Una corretta analisi delle garanzie di sostenibilità dei settori ad alta intensità di emissioni è fondamentale in un’ottica di transizione verso le emissioni zero. Sebbene le loro principali attività commerciali presentino in media un’alta intensità di gas serra, le aziende di servizi pubblici sono fondamentali per il funzionamento, la diffusione e l’integrazione di fonti energetiche pulite e per il rinnovamento delle reti elettriche. Per queste aziende, l’esistenza di tali trade-off rende particolarmente difficile la gestione interna degli impatti ambientali e sociali. Infine, poiché alcune società di servizi pubblici sono di proprietà dello Stato, la trasparenza della loro divulgazione può essere più difficile, il che rafforza la necessità per gli investitori di affidarsi a valutazioni di esperti terzi per valutare la sostenibilità dal punto di vista dell’investimento. Tuttavia, la correlazione a coppie dei rating ESG delle società di servizi pubblici di diversi fornitori è particolarmente bassa (la più bassa tra tutti i settori GICS, figura 3).

Figura 3: Coefficienti di correlazione dei rating ESG di ciascuna coppia di fornitori di rating per settore GICS
Fonte: Algebris Investments sulla base dei dati S&P Global, Bloomberg, Refinitiv e Clarity AI. Dati al 01/03/2023
  • La maggior parte dei rating ESG attualmente non adotta un approccio alla sostenibilità basato sulla doppia materialità

Negli ultimi anni, il quadro normativo dell’UE ha incorporato il concetto di doppia materialità sia nella rendicontazione aziendale che in quella finanziaria. Il regolamento UE sulla divulgazione della finanza sostenibile (SFDR) impone agli investitori di rendere noti gli impatti negativi dei loro investimenti sull’ambiente e sulla società, mentre la direttiva UE sulla rendicontazione della sostenibilità aziendale (CSRD) richiederà alle aziende di riferire sia l’impatto dei fattori non finanziari sui loro bilanci, che l’impatto delle loro attività sull’ambiente e sulla società. Questi requisiti saranno presto integrati negli European Sustainability Reporting Standards (ESRS), che stabiliranno un quadro di rendicontazione basato sulla doppia materialità.

* **Esercizi**
[a] Estrai dal brano sui rating ESG il passo che comincia con "Negli ultimi anni, il" e termina con "sulla doppia materialità.".
[b] Per favore, elenca tutti i soggetti i cui dati sono alla base della figura 3 nel brano sui rating ESG.
[c] Nel brano sui rating ESG, che cosa impone l'SFDR agli investitori?

* **Dati forniti**
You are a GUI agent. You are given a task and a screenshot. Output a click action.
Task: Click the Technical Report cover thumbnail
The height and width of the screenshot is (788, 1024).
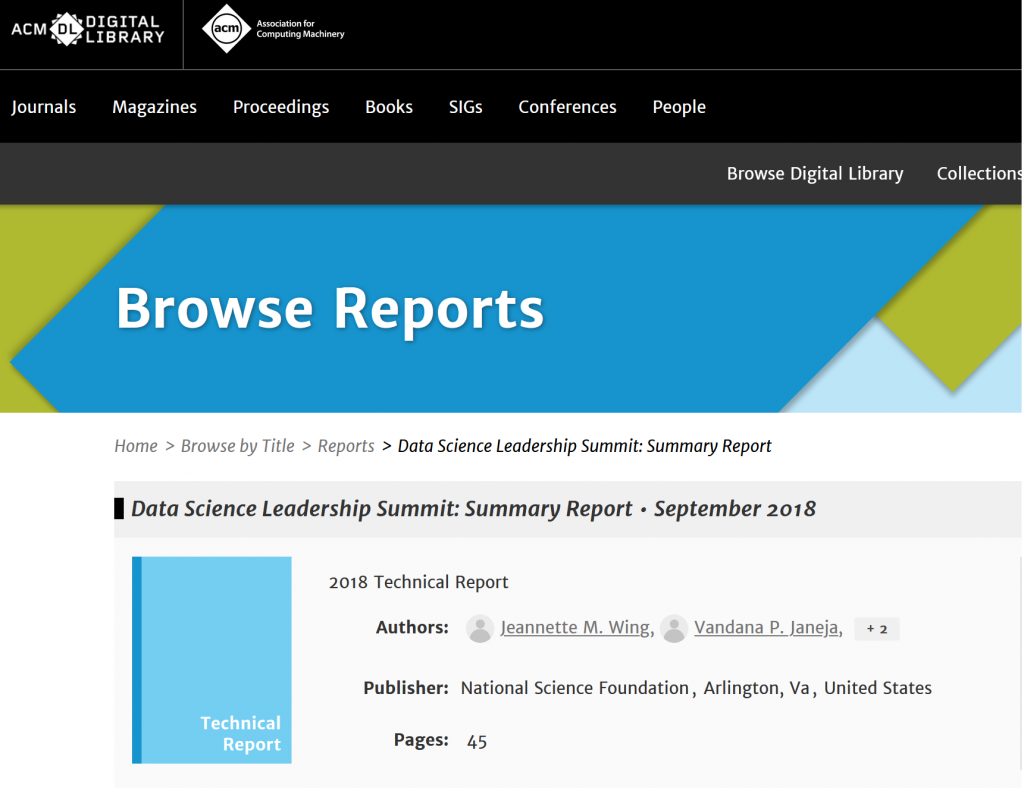[x=211, y=660]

* **Soluzioni**
[a]
Negli ultimi anni, il quadro normativo dell’UE ha incorporato il concetto di doppia materialità sia nella rendicontazione aziendale che in quella finanziaria. Il regolamento UE sulla divulgazione della finanza sostenibile (SFDR) impone agli investitori di rendere noti gli impatti negativi dei loro investimenti sull’ambiente e sulla società, mentre la direttiva UE sulla rendicontazione della sostenibilità aziendale (CSRD) richiederà alle aziende di riferire sia l’impatto dei fattori non finanziari sui loro bilanci, che l’impatto delle loro attività sull’ambiente e sulla società. Questi requisiti saranno presto integrati negli European Sustainability Reporting Standards (ESRS), che stabiliranno un quadro di rendicontazione basato sulla doppia materialità.

[b] S&P Global, Bloomberg, Refinitiv, Clarity AI

[c] Di rendere noti gli impatti negativi dei loro investimenti sull'ambiente e sulla società.